Dans ce monde nouveau, elle se déploie avec pragmatisme et volontarisme au service du rayonnement de la France, selon quatre axes prioritaires : la promotion de nos valeurs, l’avancée de l’Europe, la construction de la gouvernance mondiale, la recherche de la sécurité.
Je voudrais vous en dire quelques mots.
Le premier axe, c’est de parier sur la contagion des valeurs.

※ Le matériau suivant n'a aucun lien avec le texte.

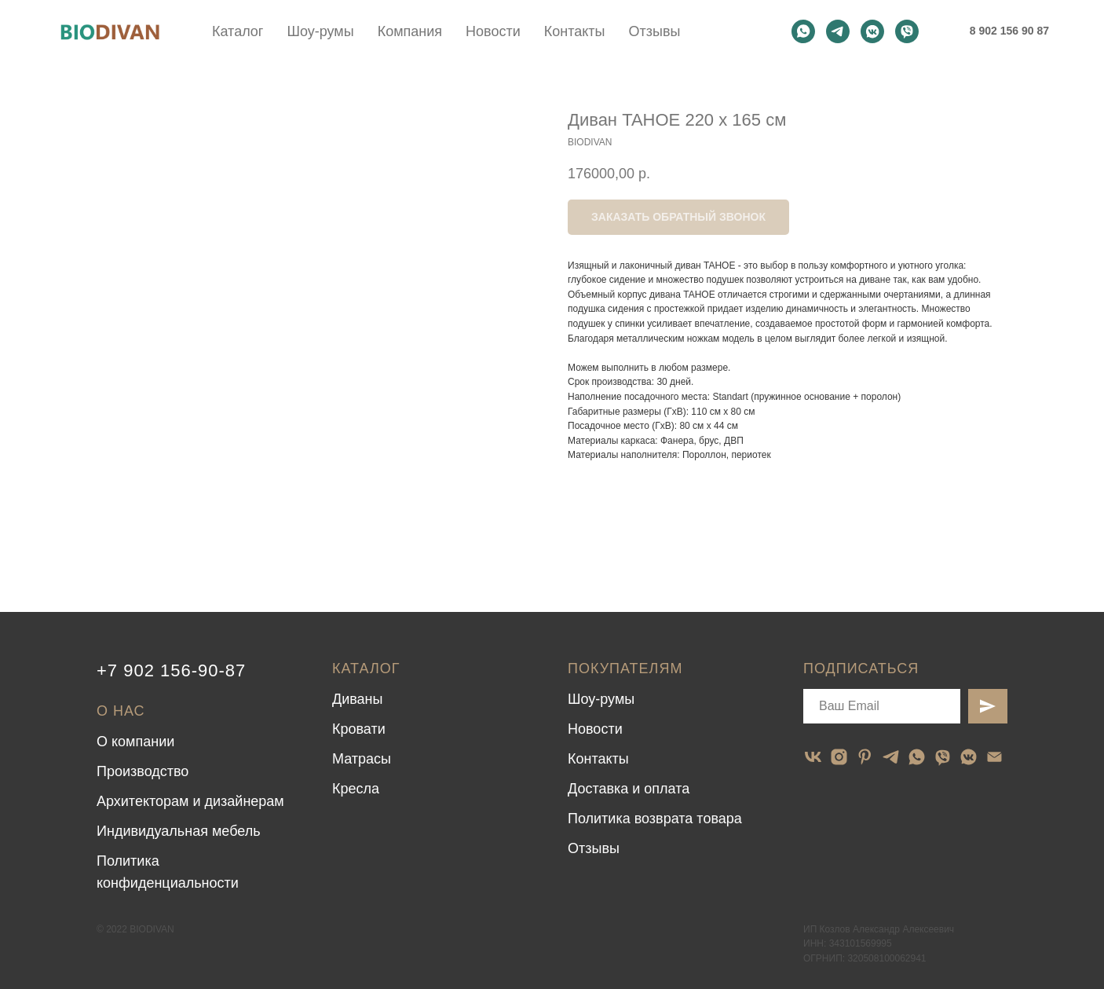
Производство (142, 771)
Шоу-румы (320, 31)
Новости (493, 31)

Pendant des années, au nom de la sécurité et de la stabilité, de l’endiguement de l’islamisme djihadiste et de la lutte contre le terrorisme, des gouvernements qui ne respectaient pas les droits de l’Homme et freinaient le développement de leur pays ont été soutenus avec complaisance. C’était sous-entendre que certaines régions du monde ne sont pas faites pour la démocratie. C’était aussi oublier que la liberté est en germe dans chaque homme et que partout dans le monde, les peuples se battent pour la conquérir.
Par son ampleur, le « printemps arabe » a balayé trente ans d’immobilisme. Il nous a montré la force des aspirations des peuples. Il nous a renvoyés à notre propre histoire, en nous rappelant que le chemin vers la démocratie est long et exigeant et que chaque pays avance à son rythme. Il nous a engagés à faire le pari de la confiance tout en étant conscients des risques.

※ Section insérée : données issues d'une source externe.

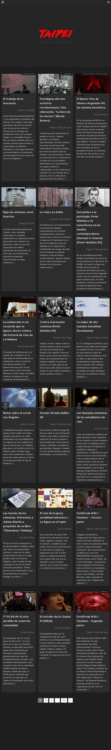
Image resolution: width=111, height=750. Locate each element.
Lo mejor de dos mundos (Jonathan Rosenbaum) (89, 326)
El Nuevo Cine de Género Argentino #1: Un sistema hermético (91, 103)
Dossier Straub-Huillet (62, 388)
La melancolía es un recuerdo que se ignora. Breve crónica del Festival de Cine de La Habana (18, 331)
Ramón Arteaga (26, 110)
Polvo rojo (67, 591)
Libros (68, 488)
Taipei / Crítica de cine (60, 127)
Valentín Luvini (27, 424)
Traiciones (67, 74)
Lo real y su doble (51, 212)
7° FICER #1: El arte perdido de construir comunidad (16, 621)
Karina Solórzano (25, 346)
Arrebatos (30, 187)
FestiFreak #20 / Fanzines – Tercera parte (89, 517)
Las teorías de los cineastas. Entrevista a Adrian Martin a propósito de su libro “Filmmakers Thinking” (18, 522)
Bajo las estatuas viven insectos (18, 214)
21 (64, 700)
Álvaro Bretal (101, 114)
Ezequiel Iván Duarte (60, 219)
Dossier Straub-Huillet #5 (54, 415)
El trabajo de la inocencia (13, 101)
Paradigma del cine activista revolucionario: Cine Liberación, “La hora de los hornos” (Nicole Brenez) (55, 110)
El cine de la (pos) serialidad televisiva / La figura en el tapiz (54, 517)
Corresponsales (28, 297)
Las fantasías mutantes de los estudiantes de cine (92, 417)
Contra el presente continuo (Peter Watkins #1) (52, 326)
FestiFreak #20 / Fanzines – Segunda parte (89, 621)
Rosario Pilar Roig (62, 337)
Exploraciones (29, 74)
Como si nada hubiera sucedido (95, 388)
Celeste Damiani (62, 628)
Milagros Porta (26, 223)
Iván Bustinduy (27, 537)
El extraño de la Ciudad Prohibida (55, 619)
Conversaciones (28, 488)
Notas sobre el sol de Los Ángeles (17, 415)
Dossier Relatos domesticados (95, 74)
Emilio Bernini (64, 528)
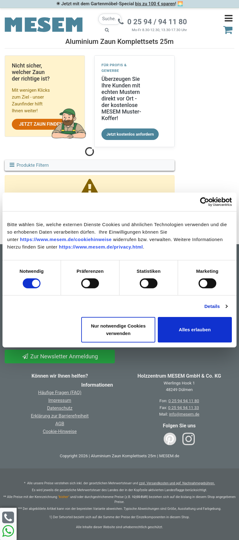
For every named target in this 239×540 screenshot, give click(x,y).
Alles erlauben (195, 329)
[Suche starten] (107, 30)
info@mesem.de (184, 414)
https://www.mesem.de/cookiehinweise (66, 239)
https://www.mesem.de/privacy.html (101, 246)
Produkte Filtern (28, 165)
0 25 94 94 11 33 (183, 407)
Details (212, 306)
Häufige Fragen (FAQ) (59, 392)
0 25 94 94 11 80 (183, 400)
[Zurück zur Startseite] (43, 24)
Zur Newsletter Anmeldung (59, 356)
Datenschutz (60, 408)
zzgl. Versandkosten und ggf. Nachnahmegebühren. (177, 483)
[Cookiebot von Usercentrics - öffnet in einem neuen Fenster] (204, 202)
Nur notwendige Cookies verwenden (118, 329)
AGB (59, 423)
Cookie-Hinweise (60, 431)
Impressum (59, 400)
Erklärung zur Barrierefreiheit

Ma conviction, c’est que le mouvement vers la démocratie est universel et que nous devons continuer à l’accompagner, malgré les soubresauts qu’il connaîtra nécessairement.
C’est ce que nous faisons en Birmanie, où nous encourageons les autorités à progresser sur le chemin de l’ouverture – j’ai porté ce message il y a quelques semaines au peuple et au gouvernement birmans, ainsi qu’à Aung San Suu Kyi, avocate inlassable de la démocratie, prix Nobel de la paix et militante des droits de l’Homme, à qui j’ai exprimé le respect, le soutien et l’affection de la France.
C’est ce que nous faisons en Europe, vigilants à l’égard des Etats membres de l’Union comme de nos premiers voisins, qui sont les pays de l’ex-Communauté des Etats Indépendants.
C’est ce que nous faisons en Afrique, quand nous aidons le peuple ivoirien à faire respecter ses choix, quand nous saluons la naissance d’un nouvel Etat au Sud-Soudan, quand nous appelons les autorités congolaises à la transparence et quand nous faisons preuve d’une vigilance accrue à l’approche de la présidentielle au Sénégal.
C’est enfin dans cet esprit que nous sommes aux côtés des gouvernements des pays arabes qui ont fait le choix de la démocratie. Avec la création de l’Union pour la Méditerranée, nous avons dessiné une grande ambition pour la Méditerranée : l’ambition d’un vaste espace commun dans lequel les pays des deux rives, chacun avec son héritage, chacun avec son horizon, puissent tisser sur un pied d’égalité des liens renouvelés au service de la paix, de la liberté et de la démocratie. Cette ambition, le « printemps arabe » lui a donné un nouveau souffle. Nous savons tous que la démocratie ne se fera pas en un jour. Nous savons tous que l’histoire peut réserver des déceptions ou des surprises. Et nous sommes tous déterminés à faire preuve de vigilance pour que les nouveaux gouvernements restent fidèles aux valeurs pour lesquelles ils ont été élus et respectent les règles de la vis démocratique. Mais je ne vois pas au nom de quoi nous pourrions refuser à des peuples dont la voix a été si longtemps étouffée le droit d’exprimer leur choix. Je ne vois pas au nom de quoi ce qui s’est passé dans tant de pays, en Inde, en Amérique latine ou en Europe, ne pourrait pas se produire dans les pays arabes.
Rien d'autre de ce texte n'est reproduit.